The answer should consist of every line of the material, repeated verbatim.

Top of SUPPLIED INFORMATION

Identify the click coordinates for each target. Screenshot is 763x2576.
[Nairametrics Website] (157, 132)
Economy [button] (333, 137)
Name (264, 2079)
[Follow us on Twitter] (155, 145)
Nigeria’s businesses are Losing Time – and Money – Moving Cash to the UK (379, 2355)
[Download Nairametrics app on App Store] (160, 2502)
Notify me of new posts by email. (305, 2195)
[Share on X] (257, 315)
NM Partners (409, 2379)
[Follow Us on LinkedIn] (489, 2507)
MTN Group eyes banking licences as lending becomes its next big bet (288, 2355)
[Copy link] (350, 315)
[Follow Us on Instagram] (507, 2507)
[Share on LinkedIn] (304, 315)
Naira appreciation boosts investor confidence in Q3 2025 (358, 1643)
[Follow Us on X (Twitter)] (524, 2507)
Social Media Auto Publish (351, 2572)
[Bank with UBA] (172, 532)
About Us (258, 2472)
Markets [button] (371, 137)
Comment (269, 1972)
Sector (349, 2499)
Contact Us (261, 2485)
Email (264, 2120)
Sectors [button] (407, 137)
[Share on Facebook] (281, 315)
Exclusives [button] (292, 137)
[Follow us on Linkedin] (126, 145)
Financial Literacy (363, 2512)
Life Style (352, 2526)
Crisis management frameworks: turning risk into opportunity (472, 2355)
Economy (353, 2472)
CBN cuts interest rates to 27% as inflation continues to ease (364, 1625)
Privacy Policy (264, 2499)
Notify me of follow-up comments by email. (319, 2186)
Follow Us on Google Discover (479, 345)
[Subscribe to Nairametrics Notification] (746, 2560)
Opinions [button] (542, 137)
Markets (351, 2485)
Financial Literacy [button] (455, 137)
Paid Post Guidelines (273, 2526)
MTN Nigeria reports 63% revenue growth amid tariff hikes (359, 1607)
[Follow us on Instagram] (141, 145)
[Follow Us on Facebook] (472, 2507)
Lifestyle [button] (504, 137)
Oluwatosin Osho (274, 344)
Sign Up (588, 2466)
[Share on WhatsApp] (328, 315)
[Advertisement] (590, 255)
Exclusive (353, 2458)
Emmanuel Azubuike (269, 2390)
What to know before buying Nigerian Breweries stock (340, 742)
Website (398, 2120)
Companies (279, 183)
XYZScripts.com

Bottom of SUPPLIED INFORMATION

■ EXPECTED ANSWER
Identify the click coordinates for each target. Screenshot is 763x2576.
[Nairametrics Website] (157, 132)
Economy [button] (333, 137)
Name (264, 2079)
[Follow us on Twitter] (155, 145)
Nigeria’s businesses are Losing Time – and Money – Moving Cash to the UK (379, 2355)
[Download Nairametrics app on App Store] (160, 2502)
Notify me of new posts by email. (305, 2195)
[Share on X] (257, 315)
NM Partners (409, 2379)
[Follow Us on LinkedIn] (489, 2507)
MTN Group eyes banking licences as lending becomes its next big bet (288, 2355)
[Copy link] (350, 315)
[Follow Us on Instagram] (507, 2507)
[Share on LinkedIn] (304, 315)
Naira appreciation boosts investor confidence in Q3 2025 (358, 1643)
[Follow Us on X (Twitter)] (524, 2507)
Social Media Auto Publish (351, 2572)
[Bank with UBA] (172, 532)
About Us (258, 2472)
Markets [button] (371, 137)
Comment (269, 1972)
Sector (349, 2499)
Contact Us (261, 2485)
Email (264, 2120)
Sectors [button] (407, 137)
[Share on Facebook] (281, 315)
Exclusives [button] (292, 137)
[Follow us on Linkedin] (126, 145)
Financial Literacy (363, 2512)
Life Style (352, 2526)
Crisis management frameworks: turning risk into opportunity (472, 2355)
Economy (353, 2472)
CBN cuts interest rates to 27% as inflation continues to ease (364, 1625)
Privacy Policy (264, 2499)
Notify me of follow-up comments by email. (319, 2186)
Follow Us on Google Discover (479, 345)
[Subscribe to Nairametrics Notification] (746, 2560)
Opinions [button] (542, 137)
Markets (351, 2485)
Financial Literacy [button] (455, 137)
Paid Post Guidelines (273, 2526)
MTN Nigeria reports 63% revenue growth amid tariff hikes (359, 1607)
[Follow us on Instagram] (141, 145)
[Follow Us on Facebook] (472, 2507)
Lifestyle [button] (504, 137)
Oluwatosin Osho (274, 344)
Sign Up (588, 2466)
[Share on WhatsApp] (328, 315)
[Advertisement] (590, 255)
Exclusive (353, 2458)
Emmanuel Azubuike (269, 2390)
What to know before buying Nigerian Breweries stock (340, 742)
Website (398, 2120)
Companies (279, 183)
XYZScripts.com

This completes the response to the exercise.